If this same agent acted only as the buyer’s agent, you can bet that he would be hammering on the seller’s agent that the unit is at a record price and might be overpriced? Now, records are meant to be broken. So how much of a record price is it? Is it $10 to $30 a square foot more? That is reasonable. Is it $50 to $100 a sq. foot more? This is when you have real problems. For one, the property would most likely not appraise. But what if the buyer is paying cash and an appraisal is not required? Well then the buyer is really at risk. This is when they REALLY should have a separate agent. ( and for peace of mind, the cash buyer might still consider getting the property appraised).

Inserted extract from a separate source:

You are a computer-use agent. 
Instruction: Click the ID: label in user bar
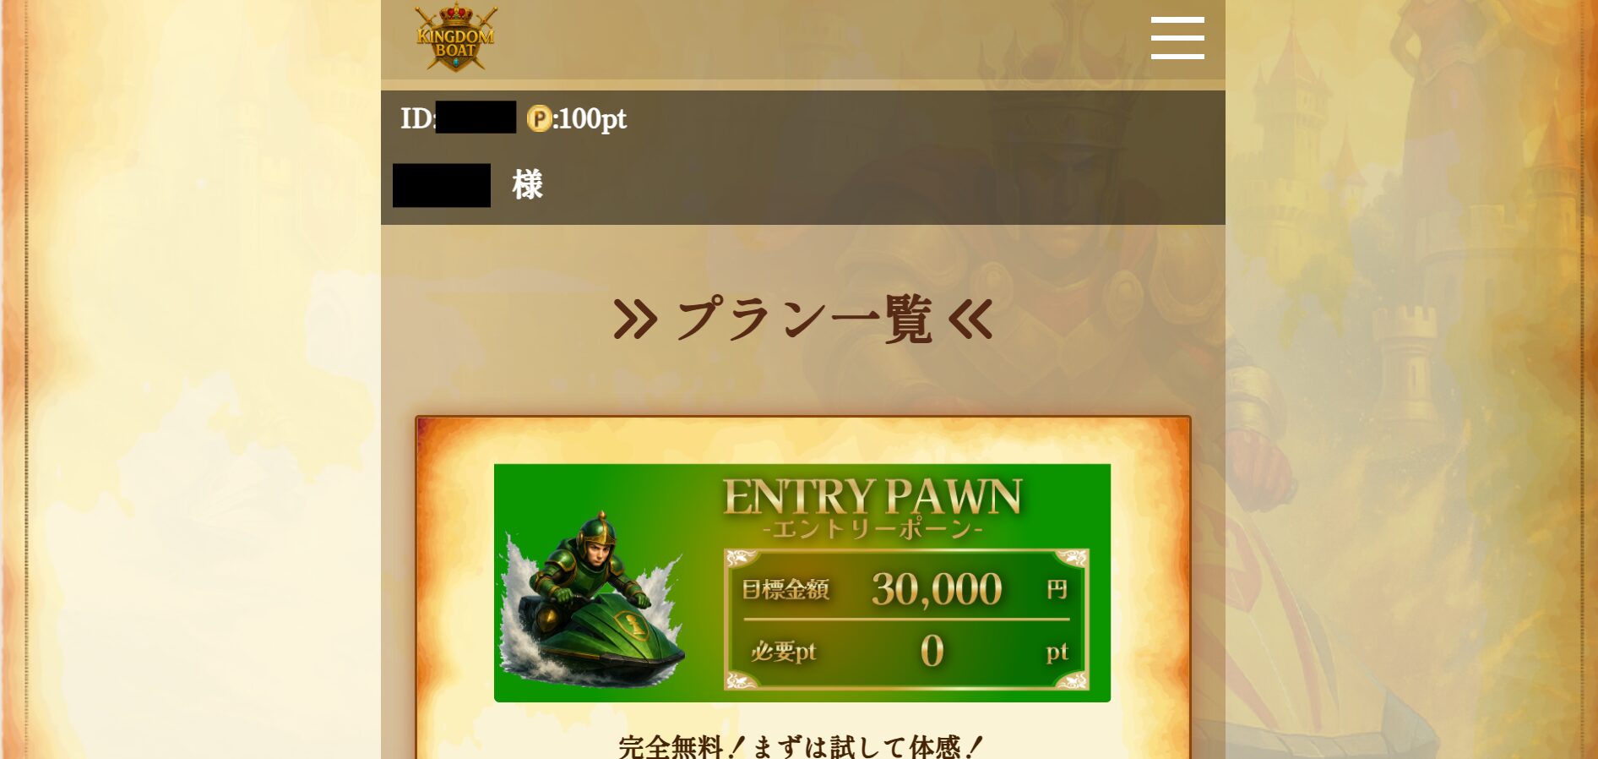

In multiple-offer situations, if an agent is representing both sides, he or she better make sure that their buyer’s client is the best offer! If it is, the listing agent and the seller are making the final decision as to which offer to select. In this situation, there is no problems in representing both.

So bottom line: If both parties are happy and well educated on pricing, and there are good comps to support the purchase and sale, there are no problems.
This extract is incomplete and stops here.